On National AAPI Day Against Hate and Bullying, Congresswoman Marilyn Strickland (WA-10) released the following statement following House passage of the bipartisan COVID-19 Hate Crimes Act, which seeks to help combat the rise in anti-Asian hate by strengthening the tracking, reporting, and response to all COVID-19 related hate crimes. Earlier today, Strickland stood in solidarity with Congressional Asian Pacific American Caucus (CAPAC) Chair Congresswoman Judy Chu (CA-27), Speaker of the House Nancy Pelosi (CA-12), Chair of the House Judiciary Committee Congressman Jerry Nadler (NY-10), CAPAC First Vice Chair Congresswoman Grace Meng (NY-06), Congressman Don Beyer (VA-08) and CAPAC Members at a press conference on the need to pass the legislation and Stop Asian Hate.
“Hate crimes against Asian Americans have increased about 150% in most cities, but we know that far too many of these crimes remain unreported or unsolved.” said Strickland. “Our community is still reeling from the sickening rise in anti-AAPI hatred, violence, and bigotry that has been exacerbated by this pandemic, and passing this bill is an important step towards stopping this disturbing pattern. During Asian American and Pacific Islander Heritage Month and on National AAPI Day Against Hate and Bullying, I’m proud to stand in solidarity with Chairwoman Chu, Congresswoman Meng, Speaker Pelosi, and my colleagues in CAPAC and in the House as we send the COVID-19 Hate Crimes Act to the President’s desk to be signed into law, sending a powerful message that there is no place for anti-Asian hate, or hatred in any form, in our nation.”
Following the spread of COVID-19, there has been a dramatic increase in discrimination, hate crimes and violence targeted at Asian Americans and Pacific Islanders. This vital bill will speed up and strengthen our response to hate crimes, including requiring the designation of an official at the U.S. Department of Justice to conduct an expedited review of all COVID-related hate crimes.
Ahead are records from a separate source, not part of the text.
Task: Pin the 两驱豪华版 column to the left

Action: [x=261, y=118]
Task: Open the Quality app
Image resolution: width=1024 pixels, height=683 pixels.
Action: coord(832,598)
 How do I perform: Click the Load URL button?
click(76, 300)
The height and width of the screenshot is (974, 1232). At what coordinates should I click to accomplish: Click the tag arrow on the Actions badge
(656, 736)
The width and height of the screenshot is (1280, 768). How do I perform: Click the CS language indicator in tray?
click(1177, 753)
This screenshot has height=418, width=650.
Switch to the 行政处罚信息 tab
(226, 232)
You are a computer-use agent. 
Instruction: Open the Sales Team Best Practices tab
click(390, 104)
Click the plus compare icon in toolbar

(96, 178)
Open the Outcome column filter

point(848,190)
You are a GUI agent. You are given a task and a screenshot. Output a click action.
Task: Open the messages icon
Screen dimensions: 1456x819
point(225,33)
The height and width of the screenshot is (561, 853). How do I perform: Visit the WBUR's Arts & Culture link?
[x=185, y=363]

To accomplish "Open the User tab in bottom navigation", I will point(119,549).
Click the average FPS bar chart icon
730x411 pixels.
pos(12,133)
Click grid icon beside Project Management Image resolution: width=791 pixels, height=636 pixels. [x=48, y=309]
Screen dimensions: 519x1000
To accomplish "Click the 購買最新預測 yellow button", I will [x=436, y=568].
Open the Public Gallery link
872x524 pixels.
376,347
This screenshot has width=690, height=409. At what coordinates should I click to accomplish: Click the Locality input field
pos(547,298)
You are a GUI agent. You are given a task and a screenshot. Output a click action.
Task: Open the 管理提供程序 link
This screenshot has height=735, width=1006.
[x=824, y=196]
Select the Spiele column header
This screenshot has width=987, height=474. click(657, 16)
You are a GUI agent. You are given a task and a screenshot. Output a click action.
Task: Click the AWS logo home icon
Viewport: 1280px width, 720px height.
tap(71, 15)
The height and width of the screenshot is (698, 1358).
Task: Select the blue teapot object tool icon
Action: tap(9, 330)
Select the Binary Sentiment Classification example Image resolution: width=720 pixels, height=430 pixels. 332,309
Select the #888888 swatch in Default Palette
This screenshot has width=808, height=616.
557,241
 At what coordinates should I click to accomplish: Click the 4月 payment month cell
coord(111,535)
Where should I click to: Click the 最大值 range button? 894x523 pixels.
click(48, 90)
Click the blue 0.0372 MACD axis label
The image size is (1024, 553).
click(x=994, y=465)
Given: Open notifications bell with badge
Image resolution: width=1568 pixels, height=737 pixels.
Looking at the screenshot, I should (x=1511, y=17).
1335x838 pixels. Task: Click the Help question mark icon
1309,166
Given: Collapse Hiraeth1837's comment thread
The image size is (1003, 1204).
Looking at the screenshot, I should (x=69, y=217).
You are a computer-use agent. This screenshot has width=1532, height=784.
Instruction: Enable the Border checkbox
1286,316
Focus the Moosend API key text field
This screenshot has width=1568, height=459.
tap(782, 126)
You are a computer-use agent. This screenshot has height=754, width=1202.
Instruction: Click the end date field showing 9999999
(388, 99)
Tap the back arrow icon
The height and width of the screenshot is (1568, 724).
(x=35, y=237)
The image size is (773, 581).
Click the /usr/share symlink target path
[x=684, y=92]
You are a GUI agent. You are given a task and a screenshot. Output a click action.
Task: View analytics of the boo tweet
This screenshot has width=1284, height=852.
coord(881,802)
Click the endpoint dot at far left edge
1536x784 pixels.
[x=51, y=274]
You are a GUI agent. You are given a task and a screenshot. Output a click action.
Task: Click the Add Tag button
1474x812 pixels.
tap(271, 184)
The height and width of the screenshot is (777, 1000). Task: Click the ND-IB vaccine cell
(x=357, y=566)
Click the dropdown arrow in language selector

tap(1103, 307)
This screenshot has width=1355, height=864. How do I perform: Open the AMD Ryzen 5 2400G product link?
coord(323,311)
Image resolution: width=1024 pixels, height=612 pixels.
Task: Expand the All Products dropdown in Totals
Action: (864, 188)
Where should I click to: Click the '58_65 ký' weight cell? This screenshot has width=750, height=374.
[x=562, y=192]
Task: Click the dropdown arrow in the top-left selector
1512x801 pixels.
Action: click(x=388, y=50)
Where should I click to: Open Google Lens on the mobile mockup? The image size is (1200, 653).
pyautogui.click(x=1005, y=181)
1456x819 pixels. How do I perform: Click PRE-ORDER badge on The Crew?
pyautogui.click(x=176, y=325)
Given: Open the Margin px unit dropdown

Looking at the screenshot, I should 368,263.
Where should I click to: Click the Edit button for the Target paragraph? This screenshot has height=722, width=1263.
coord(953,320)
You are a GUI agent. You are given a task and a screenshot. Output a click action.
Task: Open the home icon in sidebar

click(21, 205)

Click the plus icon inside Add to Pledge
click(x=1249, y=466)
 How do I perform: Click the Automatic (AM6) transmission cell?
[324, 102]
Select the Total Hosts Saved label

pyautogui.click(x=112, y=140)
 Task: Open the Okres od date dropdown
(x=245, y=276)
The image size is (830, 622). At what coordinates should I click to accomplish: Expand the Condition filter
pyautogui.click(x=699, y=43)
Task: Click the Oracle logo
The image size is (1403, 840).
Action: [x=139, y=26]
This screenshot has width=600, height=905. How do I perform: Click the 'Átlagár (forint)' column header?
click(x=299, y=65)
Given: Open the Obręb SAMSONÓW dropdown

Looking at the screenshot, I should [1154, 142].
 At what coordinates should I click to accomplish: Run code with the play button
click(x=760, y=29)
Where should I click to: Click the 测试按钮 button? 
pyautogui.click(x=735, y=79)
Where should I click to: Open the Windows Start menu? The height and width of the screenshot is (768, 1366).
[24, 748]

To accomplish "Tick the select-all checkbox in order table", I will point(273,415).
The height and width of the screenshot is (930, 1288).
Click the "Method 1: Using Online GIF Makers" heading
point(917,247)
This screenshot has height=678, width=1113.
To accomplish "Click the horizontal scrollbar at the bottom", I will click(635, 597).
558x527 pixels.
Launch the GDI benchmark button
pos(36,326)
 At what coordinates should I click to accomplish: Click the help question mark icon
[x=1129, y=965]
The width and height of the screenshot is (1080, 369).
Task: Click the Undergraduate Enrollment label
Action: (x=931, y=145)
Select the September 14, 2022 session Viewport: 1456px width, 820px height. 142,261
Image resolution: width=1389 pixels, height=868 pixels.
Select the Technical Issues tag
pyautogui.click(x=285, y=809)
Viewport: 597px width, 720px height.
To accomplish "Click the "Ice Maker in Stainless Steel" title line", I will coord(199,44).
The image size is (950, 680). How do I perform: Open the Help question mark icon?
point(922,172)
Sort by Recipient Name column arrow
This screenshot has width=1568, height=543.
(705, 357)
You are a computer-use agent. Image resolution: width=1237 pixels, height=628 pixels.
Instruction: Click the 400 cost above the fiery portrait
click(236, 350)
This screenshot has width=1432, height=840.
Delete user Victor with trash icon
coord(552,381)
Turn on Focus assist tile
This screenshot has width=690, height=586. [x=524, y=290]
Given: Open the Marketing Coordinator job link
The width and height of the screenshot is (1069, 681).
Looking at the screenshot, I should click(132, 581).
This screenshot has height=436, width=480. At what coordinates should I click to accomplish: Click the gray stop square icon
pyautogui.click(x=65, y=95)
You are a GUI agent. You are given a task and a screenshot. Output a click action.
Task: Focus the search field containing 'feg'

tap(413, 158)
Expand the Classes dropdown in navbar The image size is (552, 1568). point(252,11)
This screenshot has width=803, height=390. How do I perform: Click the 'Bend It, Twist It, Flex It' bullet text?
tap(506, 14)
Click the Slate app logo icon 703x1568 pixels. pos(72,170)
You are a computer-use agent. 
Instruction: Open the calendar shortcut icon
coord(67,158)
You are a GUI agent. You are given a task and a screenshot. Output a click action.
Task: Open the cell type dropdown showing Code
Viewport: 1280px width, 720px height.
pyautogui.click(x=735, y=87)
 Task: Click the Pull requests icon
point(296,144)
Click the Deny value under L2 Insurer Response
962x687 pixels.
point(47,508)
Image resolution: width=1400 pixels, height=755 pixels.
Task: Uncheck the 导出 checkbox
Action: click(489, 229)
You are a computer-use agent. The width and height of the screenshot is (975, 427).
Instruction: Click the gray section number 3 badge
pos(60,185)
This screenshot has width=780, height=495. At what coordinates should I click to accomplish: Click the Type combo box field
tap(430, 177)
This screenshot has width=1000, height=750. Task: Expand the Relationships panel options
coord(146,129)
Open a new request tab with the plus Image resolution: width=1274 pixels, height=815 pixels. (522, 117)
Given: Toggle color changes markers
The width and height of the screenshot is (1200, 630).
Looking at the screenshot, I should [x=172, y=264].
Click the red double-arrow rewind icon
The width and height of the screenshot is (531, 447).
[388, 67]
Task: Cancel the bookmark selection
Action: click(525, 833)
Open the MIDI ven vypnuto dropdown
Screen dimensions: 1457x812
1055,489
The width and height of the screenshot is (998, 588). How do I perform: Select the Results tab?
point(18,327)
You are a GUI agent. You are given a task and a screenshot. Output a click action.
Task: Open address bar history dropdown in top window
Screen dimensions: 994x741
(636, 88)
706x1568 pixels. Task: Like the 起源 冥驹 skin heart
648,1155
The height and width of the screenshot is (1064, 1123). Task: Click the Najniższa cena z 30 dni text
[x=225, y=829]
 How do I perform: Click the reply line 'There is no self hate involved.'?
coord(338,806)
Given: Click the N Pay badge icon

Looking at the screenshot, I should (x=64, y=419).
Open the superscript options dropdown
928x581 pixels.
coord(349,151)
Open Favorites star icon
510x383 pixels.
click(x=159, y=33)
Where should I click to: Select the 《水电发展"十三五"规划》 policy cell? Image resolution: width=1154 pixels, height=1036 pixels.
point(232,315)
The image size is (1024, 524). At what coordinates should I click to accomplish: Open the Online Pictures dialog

The bill also includes important provisions to improve the reporting of hate crimes, authorize grants to states to establish and run hate crime hotlines, support law enforcement agencies with training officers on how to identify hate crimes and help state and local governments develop a system for collecting hate crime data.
In April, S. 937 passed the Senate on a nearly unanimous vote, 94-1. After being approved May 18 by the House, the legislation will go to President Biden’s desk to be signed into law.